Higson’s Younger Bond guide sequence is just about universally admired. However On His Majesty’s Secret Service was his first likelihood to set out his imaginative and prescient for the grownup market. And I actually hope that he has seen the social-media response for the training alternative it could possibly be.
Likelihood is that he has not, after all. Final week, he was very beneficiant together with his time in answering his critics. Some would possibly say he got here throughout as needled and defensive however, by Twitter requirements, he scored very low on the Dom Joly scale. He did characterise the emphatic Bronx cheer that greeted his shoe-horned speaking factors as ‘reactionaries [throwing] their toys out of the pram’, however maybe on reflection he’ll see that this is unnecessary. Laughter can’t be so simply dismissed as rage.
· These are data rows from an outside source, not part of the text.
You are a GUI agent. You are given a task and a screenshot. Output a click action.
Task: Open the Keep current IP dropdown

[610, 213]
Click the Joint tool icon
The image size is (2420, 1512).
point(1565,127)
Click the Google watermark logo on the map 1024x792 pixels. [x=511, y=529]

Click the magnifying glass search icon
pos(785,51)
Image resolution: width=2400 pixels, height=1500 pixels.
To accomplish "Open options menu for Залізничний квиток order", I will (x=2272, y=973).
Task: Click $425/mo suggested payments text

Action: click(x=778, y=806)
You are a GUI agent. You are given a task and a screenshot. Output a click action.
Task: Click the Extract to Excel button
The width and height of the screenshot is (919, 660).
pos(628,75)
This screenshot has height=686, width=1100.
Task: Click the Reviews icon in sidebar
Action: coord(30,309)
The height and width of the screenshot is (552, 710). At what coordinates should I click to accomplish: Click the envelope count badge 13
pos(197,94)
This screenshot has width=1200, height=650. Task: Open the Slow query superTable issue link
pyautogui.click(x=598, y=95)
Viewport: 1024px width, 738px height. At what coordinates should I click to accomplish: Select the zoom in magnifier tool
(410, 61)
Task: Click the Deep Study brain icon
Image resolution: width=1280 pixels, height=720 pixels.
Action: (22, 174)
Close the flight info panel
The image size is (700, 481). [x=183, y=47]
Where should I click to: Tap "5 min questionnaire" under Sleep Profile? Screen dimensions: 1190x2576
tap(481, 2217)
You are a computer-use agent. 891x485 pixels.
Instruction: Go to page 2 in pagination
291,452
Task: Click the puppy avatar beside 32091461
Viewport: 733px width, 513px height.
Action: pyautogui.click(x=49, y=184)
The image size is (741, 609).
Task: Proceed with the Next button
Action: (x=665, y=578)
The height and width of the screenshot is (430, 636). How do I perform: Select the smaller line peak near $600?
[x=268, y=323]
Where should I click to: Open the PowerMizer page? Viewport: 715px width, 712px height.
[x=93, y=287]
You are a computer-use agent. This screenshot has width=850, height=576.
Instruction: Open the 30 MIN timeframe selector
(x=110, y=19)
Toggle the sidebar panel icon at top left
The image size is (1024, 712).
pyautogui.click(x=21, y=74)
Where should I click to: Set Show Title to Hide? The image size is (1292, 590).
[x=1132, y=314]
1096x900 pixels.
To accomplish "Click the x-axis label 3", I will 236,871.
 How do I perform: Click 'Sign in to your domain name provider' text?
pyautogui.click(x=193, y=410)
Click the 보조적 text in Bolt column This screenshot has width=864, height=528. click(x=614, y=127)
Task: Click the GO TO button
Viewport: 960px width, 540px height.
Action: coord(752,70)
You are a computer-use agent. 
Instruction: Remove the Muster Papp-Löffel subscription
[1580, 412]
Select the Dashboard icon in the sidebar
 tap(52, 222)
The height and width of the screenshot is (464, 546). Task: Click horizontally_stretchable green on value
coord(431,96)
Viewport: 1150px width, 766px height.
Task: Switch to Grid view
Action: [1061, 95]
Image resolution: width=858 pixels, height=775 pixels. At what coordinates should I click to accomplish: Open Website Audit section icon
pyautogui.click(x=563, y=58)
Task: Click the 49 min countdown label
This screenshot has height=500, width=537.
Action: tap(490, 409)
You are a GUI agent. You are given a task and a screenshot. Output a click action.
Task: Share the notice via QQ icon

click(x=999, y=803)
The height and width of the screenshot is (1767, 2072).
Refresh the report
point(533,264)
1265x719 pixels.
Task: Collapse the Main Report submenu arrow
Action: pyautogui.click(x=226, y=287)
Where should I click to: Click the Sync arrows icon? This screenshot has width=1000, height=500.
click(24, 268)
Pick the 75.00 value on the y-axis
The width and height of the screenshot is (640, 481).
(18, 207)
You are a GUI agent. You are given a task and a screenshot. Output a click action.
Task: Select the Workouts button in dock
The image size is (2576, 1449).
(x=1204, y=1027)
For the remainder of us, a chance emerged final week to know that we’re not alone. That, based on CS Lewis, was the operate of books. However too typically, studying what will get revealed as of late can reinforce slightly than dispel that very existential worry. Thank God that X / Twitter is there, to permit an area for a grand, collective Sbbbbrrrratt! There may be nothing like singing in a choir for the great of your psychological well being – even a choir of such common contempt.
Simon Evans is a spiked columnist and slapstick comedian.